• What the task asks: Copy the entries exactly, through the "You are a computer-use agent. Screen dimensions: 686x1024" line.

• Information:
========================================================================
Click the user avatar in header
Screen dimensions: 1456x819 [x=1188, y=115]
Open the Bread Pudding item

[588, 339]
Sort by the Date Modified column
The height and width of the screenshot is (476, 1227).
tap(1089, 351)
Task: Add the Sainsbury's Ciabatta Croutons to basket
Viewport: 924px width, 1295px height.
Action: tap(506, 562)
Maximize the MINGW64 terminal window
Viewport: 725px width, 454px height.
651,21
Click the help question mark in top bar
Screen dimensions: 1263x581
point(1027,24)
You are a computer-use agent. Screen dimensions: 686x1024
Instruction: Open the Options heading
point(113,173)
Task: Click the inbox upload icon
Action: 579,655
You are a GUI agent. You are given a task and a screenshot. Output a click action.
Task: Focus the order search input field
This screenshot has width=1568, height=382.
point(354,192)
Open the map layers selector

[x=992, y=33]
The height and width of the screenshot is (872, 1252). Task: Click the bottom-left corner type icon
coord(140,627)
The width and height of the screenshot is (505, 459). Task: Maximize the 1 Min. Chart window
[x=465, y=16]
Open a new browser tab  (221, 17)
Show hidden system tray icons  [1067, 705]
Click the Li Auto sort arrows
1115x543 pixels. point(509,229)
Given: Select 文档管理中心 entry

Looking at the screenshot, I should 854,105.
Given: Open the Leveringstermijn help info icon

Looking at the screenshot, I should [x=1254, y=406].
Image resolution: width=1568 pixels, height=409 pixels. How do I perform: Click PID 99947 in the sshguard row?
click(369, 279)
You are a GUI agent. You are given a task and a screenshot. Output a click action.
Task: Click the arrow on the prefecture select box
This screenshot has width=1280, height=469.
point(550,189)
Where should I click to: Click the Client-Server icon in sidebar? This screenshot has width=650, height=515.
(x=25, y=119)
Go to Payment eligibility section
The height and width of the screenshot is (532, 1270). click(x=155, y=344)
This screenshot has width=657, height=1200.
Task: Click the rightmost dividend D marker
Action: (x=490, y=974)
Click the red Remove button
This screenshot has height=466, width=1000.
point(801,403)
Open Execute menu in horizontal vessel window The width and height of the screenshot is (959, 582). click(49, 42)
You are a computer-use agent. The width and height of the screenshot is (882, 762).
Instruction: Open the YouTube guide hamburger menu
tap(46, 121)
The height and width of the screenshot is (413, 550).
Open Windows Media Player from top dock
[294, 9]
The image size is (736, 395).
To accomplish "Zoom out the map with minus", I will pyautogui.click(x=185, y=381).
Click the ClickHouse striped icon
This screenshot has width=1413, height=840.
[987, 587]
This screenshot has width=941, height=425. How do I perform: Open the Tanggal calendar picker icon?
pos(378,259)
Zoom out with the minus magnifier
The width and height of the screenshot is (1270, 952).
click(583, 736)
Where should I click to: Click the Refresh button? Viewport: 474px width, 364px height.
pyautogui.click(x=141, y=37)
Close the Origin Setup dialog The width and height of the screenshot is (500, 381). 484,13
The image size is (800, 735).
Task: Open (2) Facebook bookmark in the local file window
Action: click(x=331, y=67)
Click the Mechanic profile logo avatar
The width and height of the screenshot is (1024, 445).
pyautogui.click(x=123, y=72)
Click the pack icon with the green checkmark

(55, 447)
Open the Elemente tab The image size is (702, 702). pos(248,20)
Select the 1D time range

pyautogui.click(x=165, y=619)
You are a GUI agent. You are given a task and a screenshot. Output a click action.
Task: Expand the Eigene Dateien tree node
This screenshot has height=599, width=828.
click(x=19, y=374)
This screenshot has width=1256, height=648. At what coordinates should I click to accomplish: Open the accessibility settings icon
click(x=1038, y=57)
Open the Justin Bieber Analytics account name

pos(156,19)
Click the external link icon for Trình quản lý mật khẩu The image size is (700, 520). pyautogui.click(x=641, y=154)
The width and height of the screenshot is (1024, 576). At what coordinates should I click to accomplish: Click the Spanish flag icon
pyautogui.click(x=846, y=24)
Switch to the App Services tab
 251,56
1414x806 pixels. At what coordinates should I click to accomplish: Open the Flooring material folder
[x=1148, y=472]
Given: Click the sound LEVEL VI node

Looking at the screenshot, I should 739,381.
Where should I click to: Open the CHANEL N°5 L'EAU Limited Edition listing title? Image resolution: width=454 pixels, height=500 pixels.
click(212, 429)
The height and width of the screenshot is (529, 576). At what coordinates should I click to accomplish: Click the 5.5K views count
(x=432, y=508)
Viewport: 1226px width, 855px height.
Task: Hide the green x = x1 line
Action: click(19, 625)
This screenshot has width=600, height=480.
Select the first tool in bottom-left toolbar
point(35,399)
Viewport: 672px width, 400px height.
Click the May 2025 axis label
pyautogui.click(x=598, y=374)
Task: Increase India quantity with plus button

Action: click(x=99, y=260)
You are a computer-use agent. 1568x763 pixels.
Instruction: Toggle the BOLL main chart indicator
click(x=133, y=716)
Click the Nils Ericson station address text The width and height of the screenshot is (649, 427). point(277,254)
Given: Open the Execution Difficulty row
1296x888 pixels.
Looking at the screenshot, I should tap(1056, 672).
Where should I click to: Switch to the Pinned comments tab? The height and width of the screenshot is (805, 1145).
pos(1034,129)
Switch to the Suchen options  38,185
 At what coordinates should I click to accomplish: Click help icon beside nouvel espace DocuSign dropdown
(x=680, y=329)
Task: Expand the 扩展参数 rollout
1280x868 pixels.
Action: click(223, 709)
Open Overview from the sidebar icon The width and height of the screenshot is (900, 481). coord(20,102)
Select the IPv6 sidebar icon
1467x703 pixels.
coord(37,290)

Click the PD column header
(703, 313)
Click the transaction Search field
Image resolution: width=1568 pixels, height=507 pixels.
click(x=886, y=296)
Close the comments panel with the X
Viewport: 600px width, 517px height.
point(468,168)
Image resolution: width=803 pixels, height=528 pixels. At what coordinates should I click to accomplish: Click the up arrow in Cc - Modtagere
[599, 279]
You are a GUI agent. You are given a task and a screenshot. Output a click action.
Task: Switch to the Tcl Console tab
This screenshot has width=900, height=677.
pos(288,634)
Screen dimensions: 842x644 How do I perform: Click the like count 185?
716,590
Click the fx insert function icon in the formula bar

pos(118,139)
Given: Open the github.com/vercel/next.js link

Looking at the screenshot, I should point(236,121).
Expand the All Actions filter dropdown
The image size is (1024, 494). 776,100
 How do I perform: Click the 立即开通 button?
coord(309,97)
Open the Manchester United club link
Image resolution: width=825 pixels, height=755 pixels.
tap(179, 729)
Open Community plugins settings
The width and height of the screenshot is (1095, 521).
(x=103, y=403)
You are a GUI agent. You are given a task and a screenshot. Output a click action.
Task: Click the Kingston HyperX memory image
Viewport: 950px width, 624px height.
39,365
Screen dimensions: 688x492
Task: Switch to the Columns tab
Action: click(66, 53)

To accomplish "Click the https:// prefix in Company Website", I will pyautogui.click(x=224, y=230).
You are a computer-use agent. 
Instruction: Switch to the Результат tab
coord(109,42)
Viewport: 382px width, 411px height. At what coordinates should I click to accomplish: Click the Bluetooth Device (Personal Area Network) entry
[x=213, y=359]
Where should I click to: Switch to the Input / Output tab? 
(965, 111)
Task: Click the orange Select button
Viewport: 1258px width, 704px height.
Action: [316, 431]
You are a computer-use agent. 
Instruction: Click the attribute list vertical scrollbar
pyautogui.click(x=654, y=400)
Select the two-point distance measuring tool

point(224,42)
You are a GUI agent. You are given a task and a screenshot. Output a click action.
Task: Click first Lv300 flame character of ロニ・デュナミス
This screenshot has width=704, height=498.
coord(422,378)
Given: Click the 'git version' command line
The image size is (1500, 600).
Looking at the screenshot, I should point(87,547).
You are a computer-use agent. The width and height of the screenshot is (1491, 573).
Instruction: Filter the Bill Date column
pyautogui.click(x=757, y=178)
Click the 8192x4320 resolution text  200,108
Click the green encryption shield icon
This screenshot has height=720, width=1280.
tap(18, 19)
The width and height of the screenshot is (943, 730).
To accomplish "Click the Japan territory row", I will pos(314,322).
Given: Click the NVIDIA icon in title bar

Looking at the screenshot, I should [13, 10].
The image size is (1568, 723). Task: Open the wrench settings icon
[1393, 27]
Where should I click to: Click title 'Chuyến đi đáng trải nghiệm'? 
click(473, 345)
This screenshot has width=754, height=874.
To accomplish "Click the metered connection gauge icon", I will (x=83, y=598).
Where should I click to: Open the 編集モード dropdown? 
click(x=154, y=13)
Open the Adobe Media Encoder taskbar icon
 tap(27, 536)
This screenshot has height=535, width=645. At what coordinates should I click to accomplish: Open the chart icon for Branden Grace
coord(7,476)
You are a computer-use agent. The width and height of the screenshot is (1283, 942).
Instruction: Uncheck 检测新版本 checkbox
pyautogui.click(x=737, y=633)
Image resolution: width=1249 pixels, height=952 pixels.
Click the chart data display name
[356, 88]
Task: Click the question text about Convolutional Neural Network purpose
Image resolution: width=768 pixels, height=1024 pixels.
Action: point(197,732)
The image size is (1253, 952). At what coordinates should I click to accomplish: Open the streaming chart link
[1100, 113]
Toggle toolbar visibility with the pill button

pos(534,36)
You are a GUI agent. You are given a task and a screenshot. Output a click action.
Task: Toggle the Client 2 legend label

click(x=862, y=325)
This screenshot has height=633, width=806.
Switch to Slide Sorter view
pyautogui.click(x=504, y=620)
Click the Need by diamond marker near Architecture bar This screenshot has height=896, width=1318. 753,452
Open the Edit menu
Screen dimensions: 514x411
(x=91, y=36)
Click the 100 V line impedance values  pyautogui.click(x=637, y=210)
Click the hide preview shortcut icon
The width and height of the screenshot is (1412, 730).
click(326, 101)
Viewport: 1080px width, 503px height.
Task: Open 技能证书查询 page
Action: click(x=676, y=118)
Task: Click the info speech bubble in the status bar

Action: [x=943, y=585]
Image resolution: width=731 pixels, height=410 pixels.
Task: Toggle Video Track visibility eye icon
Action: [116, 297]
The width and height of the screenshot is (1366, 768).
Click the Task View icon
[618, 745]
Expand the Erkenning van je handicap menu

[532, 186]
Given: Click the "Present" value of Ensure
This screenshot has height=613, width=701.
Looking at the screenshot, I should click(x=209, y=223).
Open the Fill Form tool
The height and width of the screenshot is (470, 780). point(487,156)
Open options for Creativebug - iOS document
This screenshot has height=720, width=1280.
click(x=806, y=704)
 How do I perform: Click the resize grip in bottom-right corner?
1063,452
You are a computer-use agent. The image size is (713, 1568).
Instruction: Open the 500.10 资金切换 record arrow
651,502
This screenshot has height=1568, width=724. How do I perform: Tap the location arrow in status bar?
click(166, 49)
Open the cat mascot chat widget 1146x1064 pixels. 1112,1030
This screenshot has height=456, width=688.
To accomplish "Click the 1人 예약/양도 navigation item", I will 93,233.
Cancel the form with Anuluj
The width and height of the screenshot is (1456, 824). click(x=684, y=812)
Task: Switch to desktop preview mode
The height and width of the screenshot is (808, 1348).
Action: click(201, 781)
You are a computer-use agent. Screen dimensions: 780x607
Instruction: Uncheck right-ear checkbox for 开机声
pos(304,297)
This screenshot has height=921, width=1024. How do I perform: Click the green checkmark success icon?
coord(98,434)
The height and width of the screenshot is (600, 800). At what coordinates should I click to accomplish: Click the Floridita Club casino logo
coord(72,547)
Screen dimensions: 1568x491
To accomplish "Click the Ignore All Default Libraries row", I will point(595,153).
========================================================================
• Exercise solution:
Click the user avatar in header
Screen dimensions: 1456x819 [x=1188, y=115]
Open the Bread Pudding item

[588, 339]
Sort by the Date Modified column
The height and width of the screenshot is (476, 1227).
tap(1089, 351)
Task: Add the Sainsbury's Ciabatta Croutons to basket
Viewport: 924px width, 1295px height.
Action: tap(506, 562)
Maximize the MINGW64 terminal window
Viewport: 725px width, 454px height.
651,21
Click the help question mark in top bar
Screen dimensions: 1263x581
point(1027,24)
You are a computer-use agent. Screen dimensions: 686x1024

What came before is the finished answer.